My timing had been perfect. The weather had begun warming up after the riveting on the horizontal stabilizer was done. I went to the University's surplus furniture warehouse and procured a sturdy library table. Once it was installed on the patio, I had a place to put the stabilizer while I finished the edges.

It was still plenty cold, but I could stand working outside for short periods. Removing the stabilizer from the jig, I placed it on the table and attacked it with the squeezer. Surprise! Some of the rivets around the hinge brackets could not be reached. Well, I waited for the weekend and spent about twenty minutes with the compressor and gun outside. No neighbors complained, even though the noise would have been audible through their patio doors and bedroom windows.

In the photo, you can see the finished stabilizer - no mistakes visible from this distance. That's a beer keg to the right of the table; brewing is another hobby of mine. Just in front of the keg is a desk dolly. The red frame slips under a desk then lifts it up by the file drawers. If a desk has drawers on both sides, a single dolly can often lift both sides. Otherwise, a dolly on both sides will usually work. Once locked in the up position, a desk can be easily rolled around. I've used it for motorcycle maintenance, and found that it works great for moving large, heavy boxes. Gee, airplane kits come in boxes like that, don't they?

The cat's name is Lunch (as in "out to lunch") and he seem to approve of my efforts. When I rivet, he disappears, but otherwise hangs around and rolls in aluminum dust as often as I work on the kit. Both he and my other cat, Jin, love the jig; it makes a great scratching post and has wonderful high spots to sleep on.
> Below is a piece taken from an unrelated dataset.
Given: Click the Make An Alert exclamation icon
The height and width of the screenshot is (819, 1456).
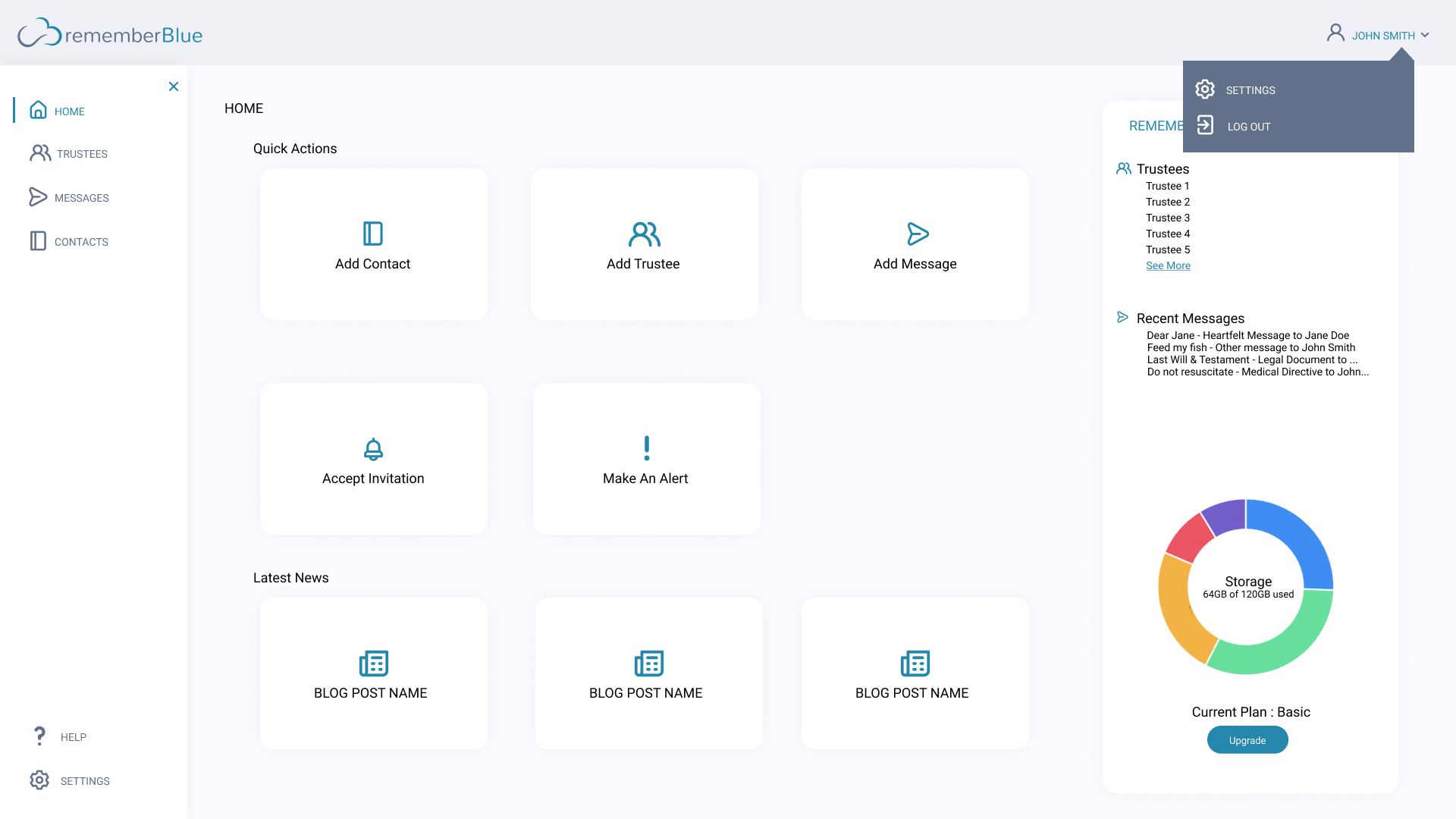Looking at the screenshot, I should pos(646,448).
Once the riveting was done, the assembly was stashed behind a couch. In an effort to be as invisible as possible, I became quite adept at hiding stuff in the apartment. The main kit box fit neatly beneath the bed, the other box hid in an apartment, and various surfaces were stashed around the apartment as they were finished. Even the jig, when disassembled, went behind the refrigerator. I don't take up much room, but it is hard to move around the apartment without finding an airplane part, these days.